On Thu, Dec 31, 2009 at 5:39 PM, jonathanq <[email protected]> wrote:
>
> Excellent - that would definitely help my solution, as I could use lock files
> and if we had to kill the process, it would just delete those on next start
> up and re-process the files.
>
> So when is 2.2.0 coming out? :-)
>
I implemented this feature today so yeah it will be in 2.2

Early 2010. I hope we get it out in the start of February. The last
major goal is to have an improved thread pool configuration.
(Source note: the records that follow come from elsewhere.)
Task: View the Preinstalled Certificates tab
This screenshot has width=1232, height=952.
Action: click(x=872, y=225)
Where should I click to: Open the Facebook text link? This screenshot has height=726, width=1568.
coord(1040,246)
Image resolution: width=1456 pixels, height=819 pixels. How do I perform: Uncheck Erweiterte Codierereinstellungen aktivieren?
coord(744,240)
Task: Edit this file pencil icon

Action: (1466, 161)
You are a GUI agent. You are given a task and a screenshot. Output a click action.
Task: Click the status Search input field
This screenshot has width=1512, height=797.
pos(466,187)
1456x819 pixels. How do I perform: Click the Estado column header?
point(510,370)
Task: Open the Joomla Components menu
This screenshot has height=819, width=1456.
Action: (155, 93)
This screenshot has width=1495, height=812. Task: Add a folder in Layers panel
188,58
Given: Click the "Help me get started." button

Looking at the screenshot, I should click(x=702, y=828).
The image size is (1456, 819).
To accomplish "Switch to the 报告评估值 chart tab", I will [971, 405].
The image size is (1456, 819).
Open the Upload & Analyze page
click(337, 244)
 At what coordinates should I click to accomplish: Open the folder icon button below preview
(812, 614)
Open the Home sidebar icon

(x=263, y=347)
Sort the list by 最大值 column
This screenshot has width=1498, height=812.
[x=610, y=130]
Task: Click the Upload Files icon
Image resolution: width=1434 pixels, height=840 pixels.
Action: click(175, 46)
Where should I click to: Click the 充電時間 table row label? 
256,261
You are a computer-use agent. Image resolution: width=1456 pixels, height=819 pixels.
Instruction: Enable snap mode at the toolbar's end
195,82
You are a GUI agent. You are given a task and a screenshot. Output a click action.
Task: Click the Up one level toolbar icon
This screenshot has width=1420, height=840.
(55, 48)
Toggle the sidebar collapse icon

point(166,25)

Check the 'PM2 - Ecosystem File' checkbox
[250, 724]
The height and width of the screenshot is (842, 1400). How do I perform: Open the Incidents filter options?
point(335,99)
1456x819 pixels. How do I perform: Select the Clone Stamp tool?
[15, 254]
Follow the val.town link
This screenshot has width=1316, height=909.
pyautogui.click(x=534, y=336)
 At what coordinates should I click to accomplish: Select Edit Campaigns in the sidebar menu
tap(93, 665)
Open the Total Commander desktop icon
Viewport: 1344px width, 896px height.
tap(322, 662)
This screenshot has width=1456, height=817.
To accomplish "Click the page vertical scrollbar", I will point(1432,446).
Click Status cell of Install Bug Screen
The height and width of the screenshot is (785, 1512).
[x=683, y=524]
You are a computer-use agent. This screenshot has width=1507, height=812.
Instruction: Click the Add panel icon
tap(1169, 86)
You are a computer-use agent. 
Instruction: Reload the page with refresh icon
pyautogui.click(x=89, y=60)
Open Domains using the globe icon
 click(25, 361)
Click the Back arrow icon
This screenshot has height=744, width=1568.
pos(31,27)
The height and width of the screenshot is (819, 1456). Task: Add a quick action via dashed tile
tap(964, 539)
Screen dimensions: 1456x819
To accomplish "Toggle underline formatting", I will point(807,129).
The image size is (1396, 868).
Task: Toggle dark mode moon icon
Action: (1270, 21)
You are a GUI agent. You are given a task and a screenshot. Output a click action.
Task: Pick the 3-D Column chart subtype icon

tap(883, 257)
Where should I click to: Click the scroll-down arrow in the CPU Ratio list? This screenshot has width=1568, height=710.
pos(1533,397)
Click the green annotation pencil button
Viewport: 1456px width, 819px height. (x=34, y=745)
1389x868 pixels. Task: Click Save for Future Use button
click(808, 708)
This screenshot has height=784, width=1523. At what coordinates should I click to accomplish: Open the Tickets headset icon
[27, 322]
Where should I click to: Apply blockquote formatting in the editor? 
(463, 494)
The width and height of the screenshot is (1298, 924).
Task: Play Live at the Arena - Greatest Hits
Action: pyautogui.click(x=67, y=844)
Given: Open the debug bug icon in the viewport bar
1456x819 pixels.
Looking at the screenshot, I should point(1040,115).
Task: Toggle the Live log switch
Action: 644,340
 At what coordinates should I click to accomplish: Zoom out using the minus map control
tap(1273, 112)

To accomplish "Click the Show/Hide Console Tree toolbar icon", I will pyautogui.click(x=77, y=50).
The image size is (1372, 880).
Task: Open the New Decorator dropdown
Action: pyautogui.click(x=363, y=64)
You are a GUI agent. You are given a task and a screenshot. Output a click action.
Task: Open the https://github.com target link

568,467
> The solution I have works - and will probably what we will use for this
> application. But that will help with future applications as we do end up
> writing a lot of file based camel processes.
>

Yeah file is actually much harder than at first thought. Our goal is
to make the file / ftp components in Camel flexible and to cover many
of the use cases out there. So any feedback is valuable.

I will git it some though to see if we can change the dynamic inflight
throttler to be measuring metrics a bit earlier.

Okay I guess its time to celebrate the new year.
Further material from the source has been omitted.